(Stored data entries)

* BEGIN *

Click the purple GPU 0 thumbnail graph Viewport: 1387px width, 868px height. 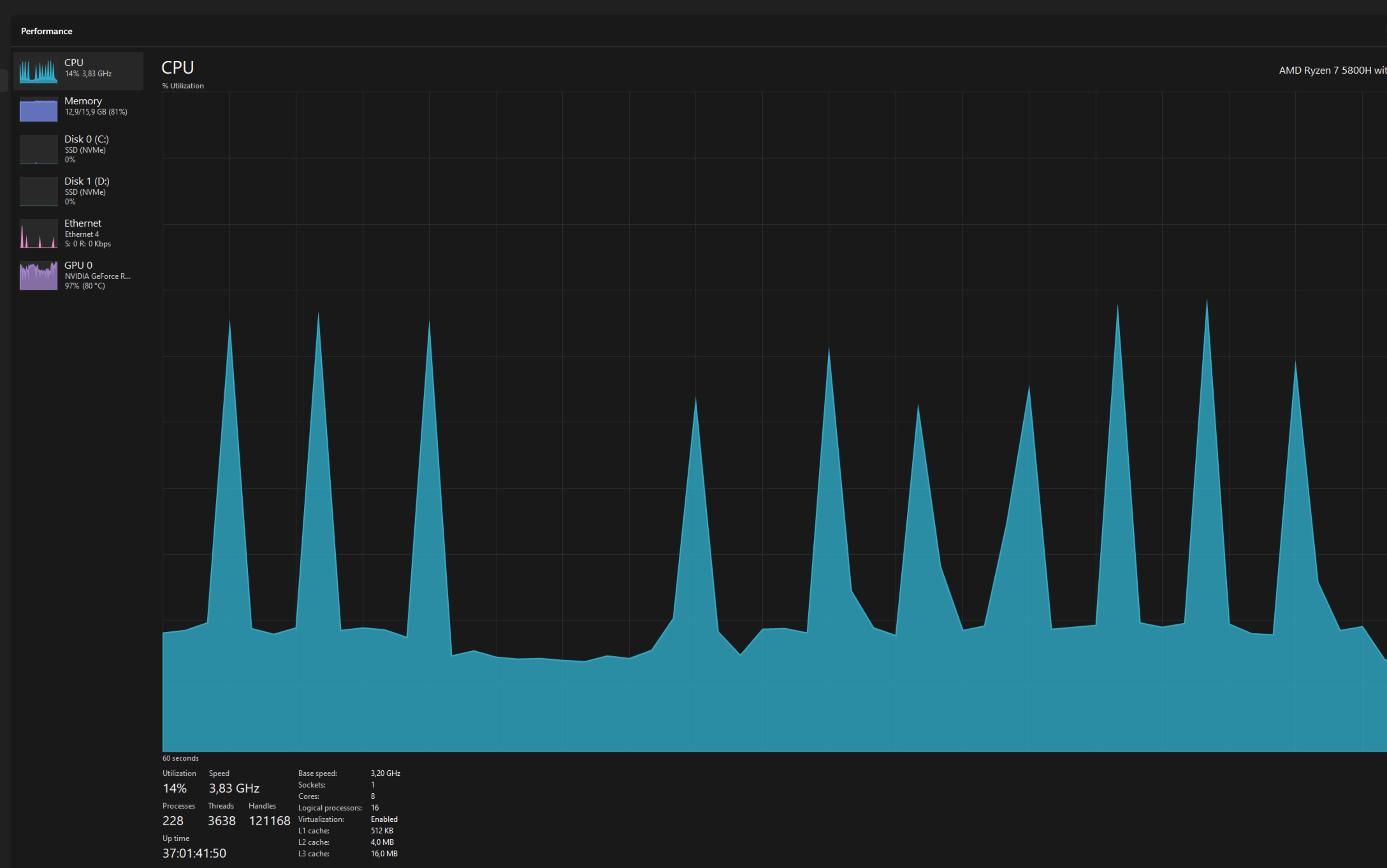pos(39,276)
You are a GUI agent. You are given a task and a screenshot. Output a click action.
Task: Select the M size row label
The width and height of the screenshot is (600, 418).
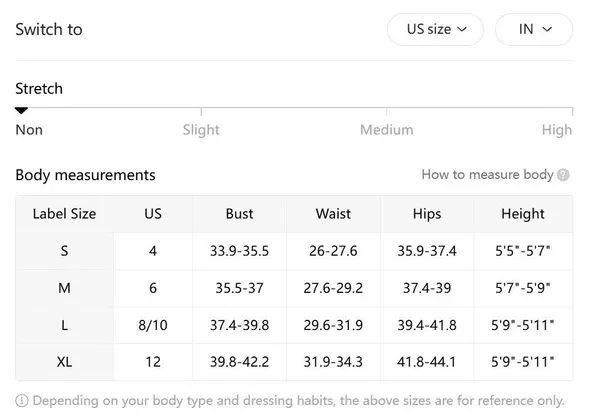point(64,288)
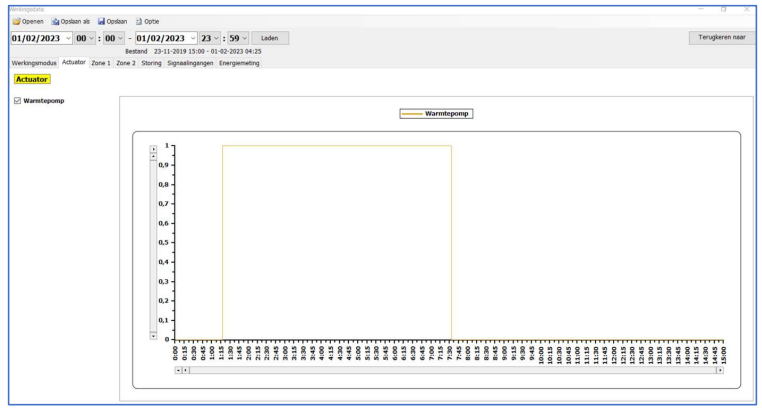This screenshot has width=762, height=411.
Task: Click the horizontal scrollbar left arrow
Action: pos(179,369)
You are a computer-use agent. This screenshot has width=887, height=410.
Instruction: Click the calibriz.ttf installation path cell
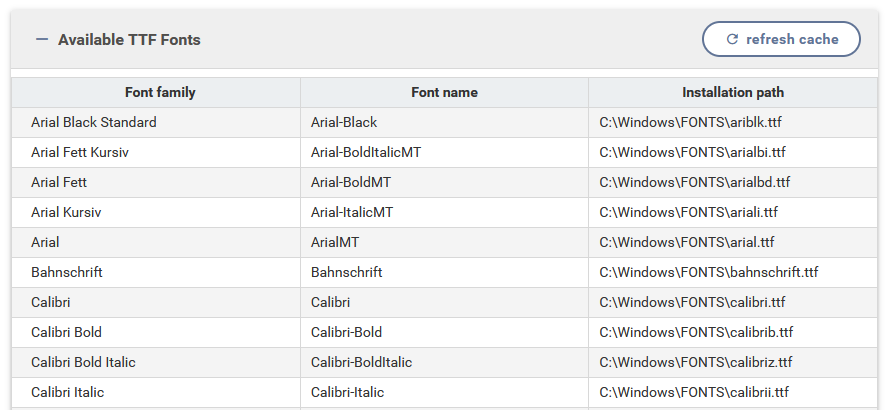[695, 362]
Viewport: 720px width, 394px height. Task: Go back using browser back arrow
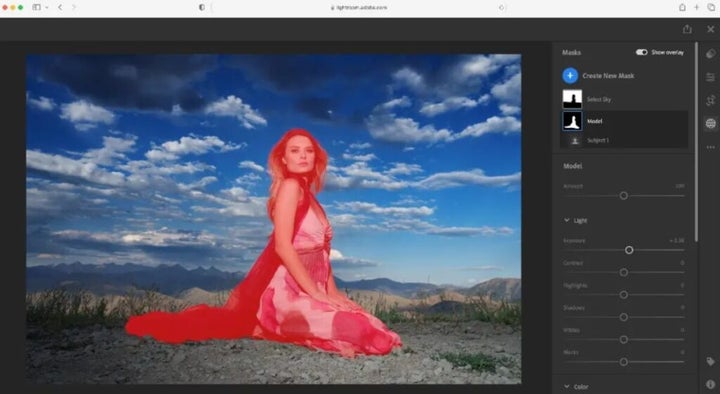coord(60,7)
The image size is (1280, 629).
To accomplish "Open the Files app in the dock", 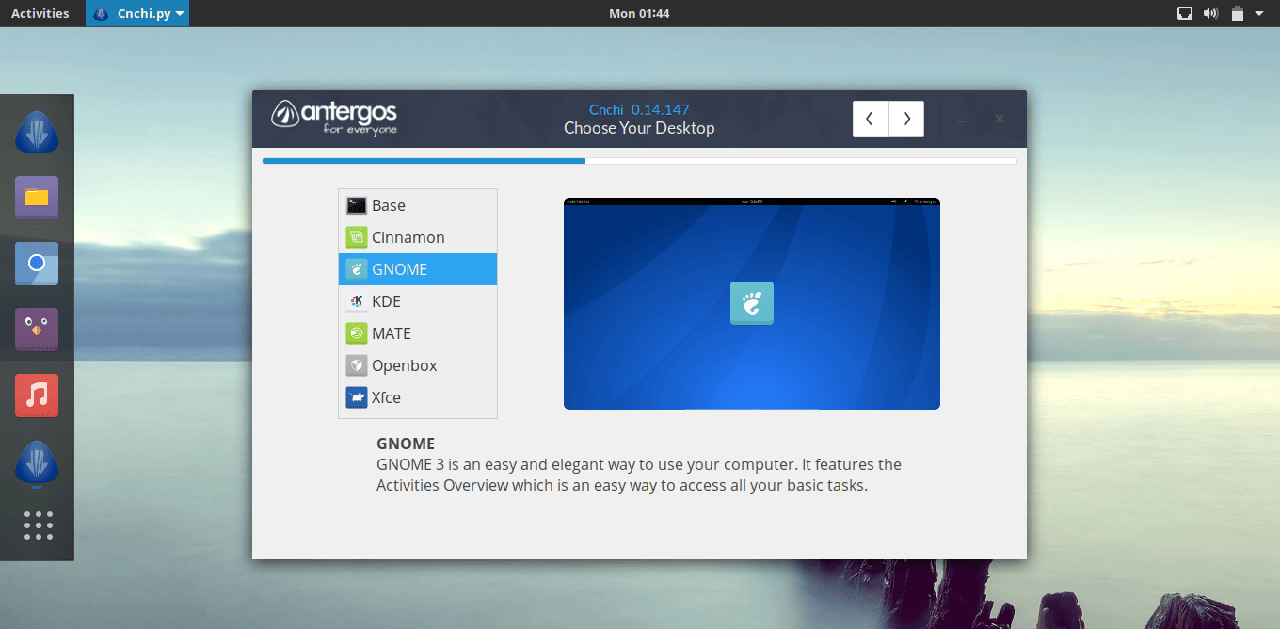I will [x=37, y=197].
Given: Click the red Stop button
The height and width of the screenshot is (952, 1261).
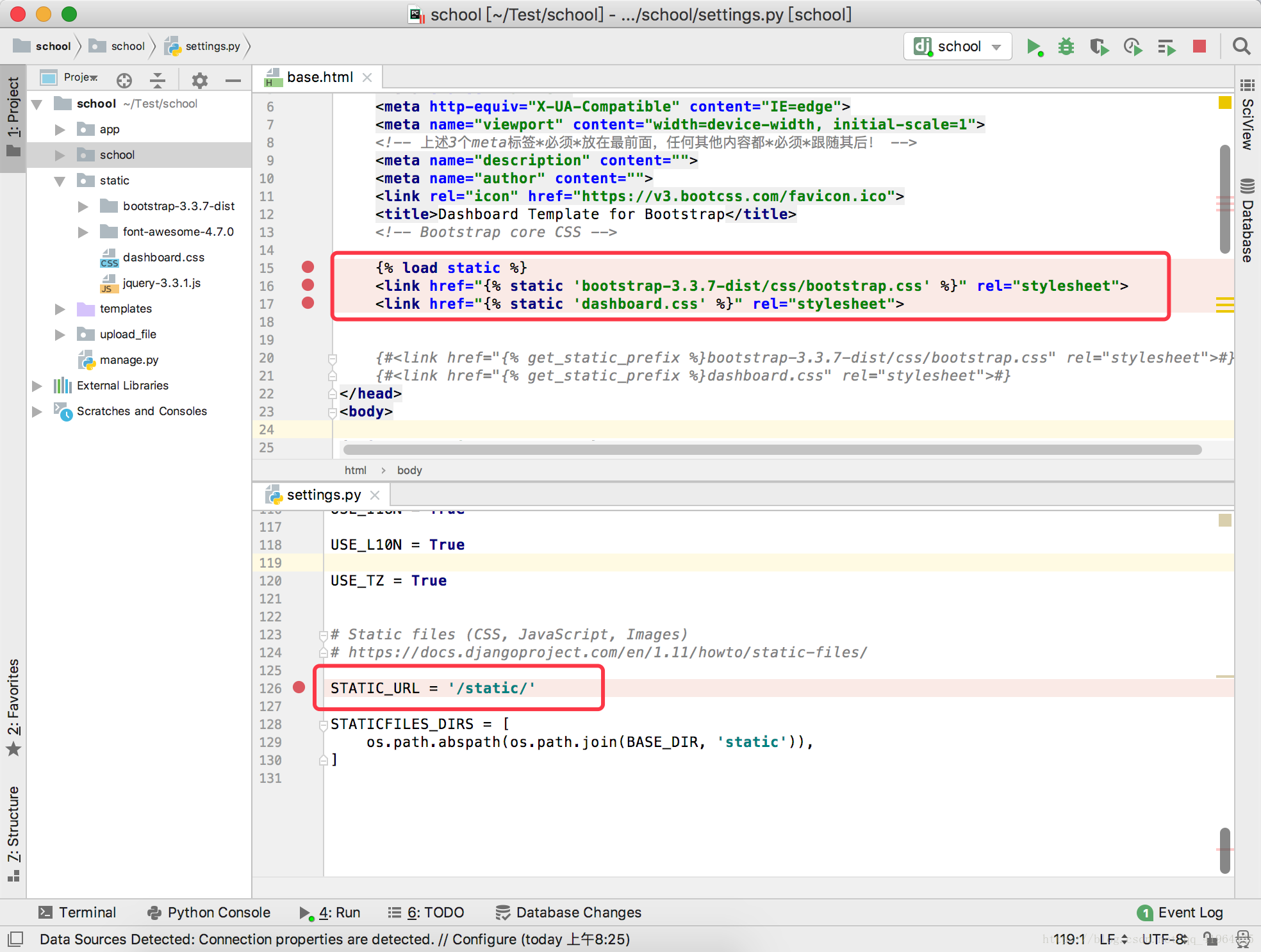Looking at the screenshot, I should point(1199,46).
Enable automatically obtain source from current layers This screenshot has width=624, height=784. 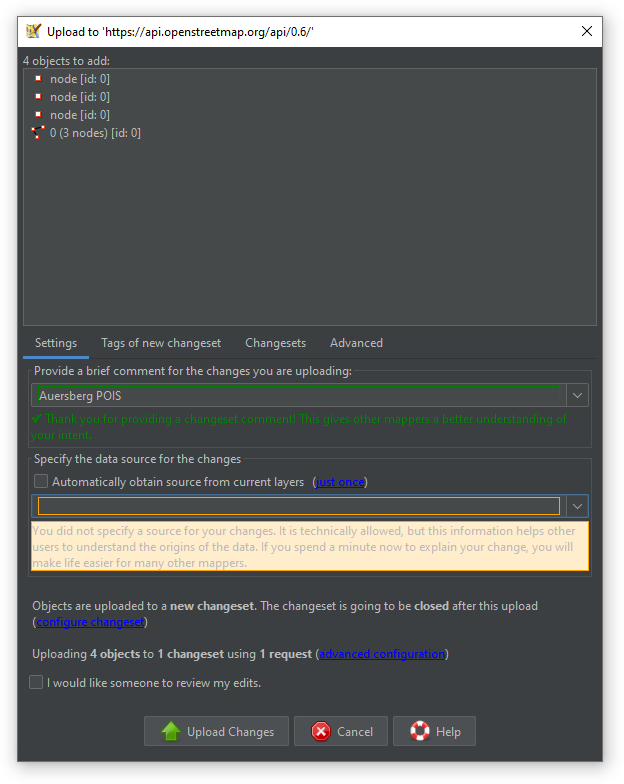[41, 482]
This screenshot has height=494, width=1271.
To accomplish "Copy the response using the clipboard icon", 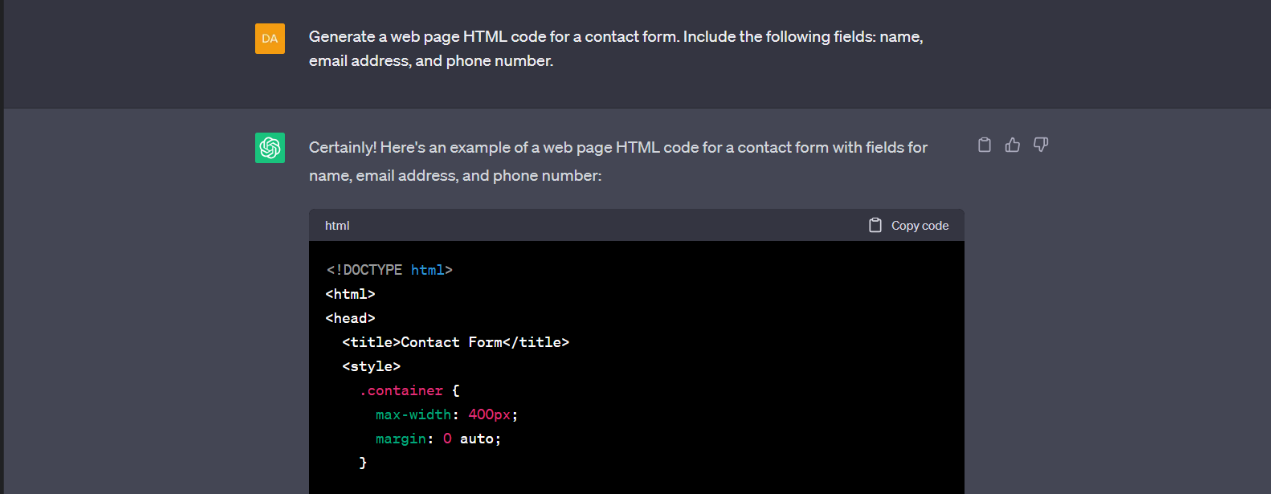I will (984, 145).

* END *

-- WORK TO BE COMPLETED --
Count the lines of the records that contain the string "size", treating uppercase and lowercase as different, and give only the number.

-- THE OUTPUT --
2